Da mesma forma, já na redemocratização, Sarah Luísa Gomes de Sousa Lemos – Sarah Kubitschek, após as bodas – teve importante papel na ampliação dos cuidados com a saúde da mulher. Na Nova República, destaque para Ruth Vilaça Corrêa Leite – que acabou mais conhecida como Ruth Cardoso –, intelectual que possuía currículo acadêmico maior do que o do marido, Fernando Henrique Cardoso.
O livro, que sempre trata as mulheres pelos nomes de solteiras, ainda destaca outros personagens, como esposas de presidentes que não chegaram a tomar posse – a exemplo de Risoleta Guimarães Tolentino, casada com Tancredo Neves – e o quase primeiro-cavalheiro Carlos Araújo, ex-marido de Dilma Rousseff.

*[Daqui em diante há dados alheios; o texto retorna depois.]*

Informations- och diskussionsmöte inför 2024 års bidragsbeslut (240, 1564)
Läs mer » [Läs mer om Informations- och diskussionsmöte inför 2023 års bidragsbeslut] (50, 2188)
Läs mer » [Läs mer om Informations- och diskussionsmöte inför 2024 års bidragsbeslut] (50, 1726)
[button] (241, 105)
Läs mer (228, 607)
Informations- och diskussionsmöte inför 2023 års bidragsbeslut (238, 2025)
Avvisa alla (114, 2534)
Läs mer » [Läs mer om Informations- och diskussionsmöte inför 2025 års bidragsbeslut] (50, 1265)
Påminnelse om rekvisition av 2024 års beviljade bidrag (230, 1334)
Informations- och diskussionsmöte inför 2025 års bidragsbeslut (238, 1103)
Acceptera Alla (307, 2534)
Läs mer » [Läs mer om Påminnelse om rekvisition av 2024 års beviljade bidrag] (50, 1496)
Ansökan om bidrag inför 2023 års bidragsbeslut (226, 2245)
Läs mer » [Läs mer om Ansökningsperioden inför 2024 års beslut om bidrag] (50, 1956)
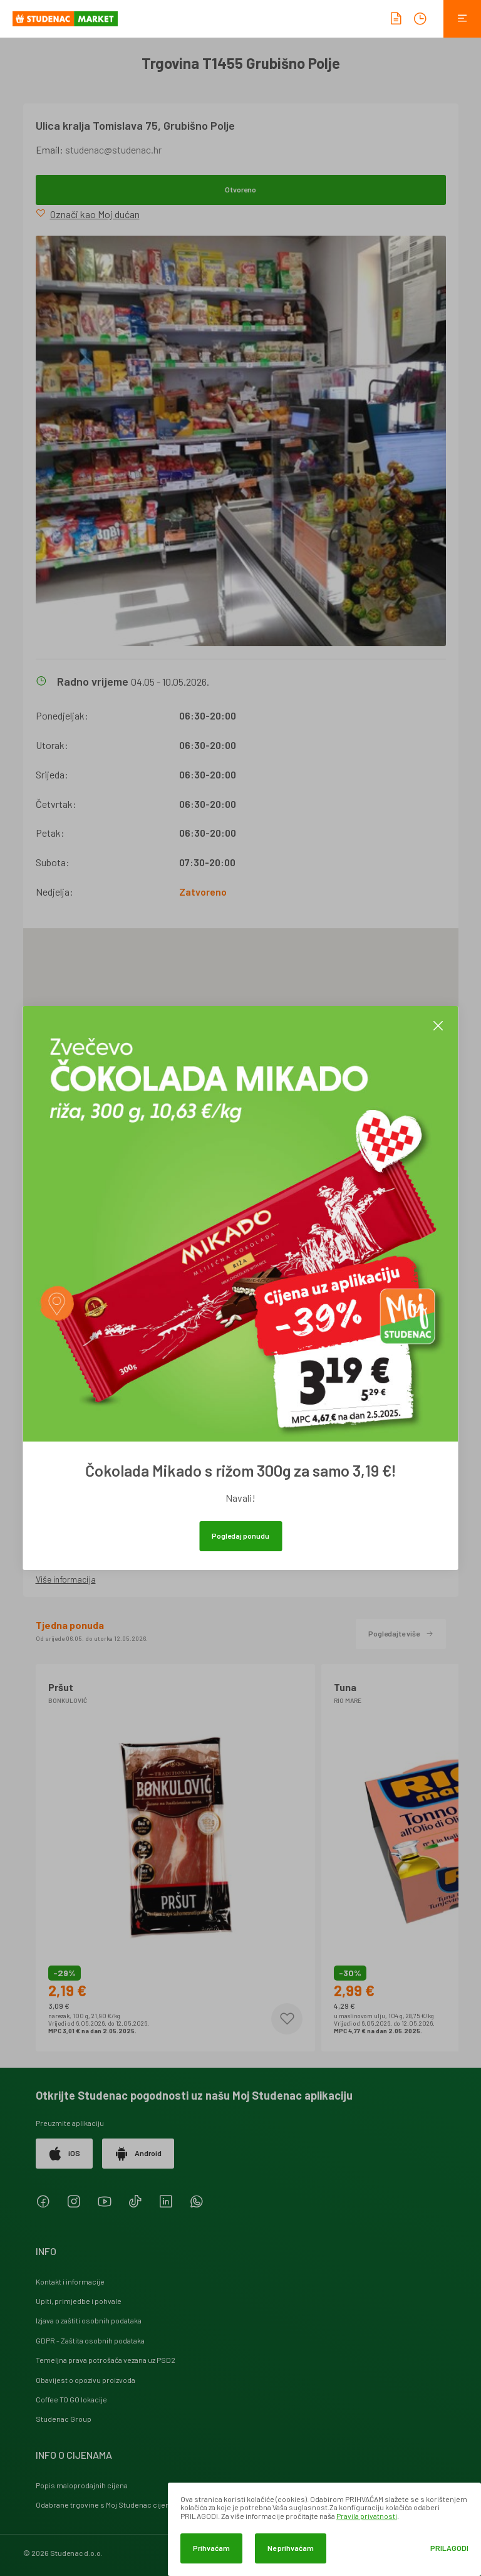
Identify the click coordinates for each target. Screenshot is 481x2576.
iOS (64, 2153)
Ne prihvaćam (290, 2547)
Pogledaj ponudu (240, 1535)
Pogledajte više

Analisando a evolução histórica e social do fio republicano a partir da obra, é possível perceber questões que não encontram mais guarida na sociedade atual. Por exemplo: três primeiras-damas se casaram com 14 anos e uma com 15, enquanto seus maridos eram, em geral, uma década mais velhos. Traições eram, em sua maioria, toleradas, já que a prática era vista como algo intrínseco ao ser masculino.
Os autores também demonstram que o espaço feminino segue acanhado no tabuleiro político e que a esposa de um presidente mantém a dificuldade em dissociar sua imagem da figura e trajetória do marido.
Junto a isso, destacam que essas mulheres ainda não conseguiram se livrar da (nem sempre) tácita cobrança por padrões que a história se encarregou de enxovalhar, mas não o bastante para evitar que velhos trapos patriarcais ainda mantenham o status de elegantes trajes sociais.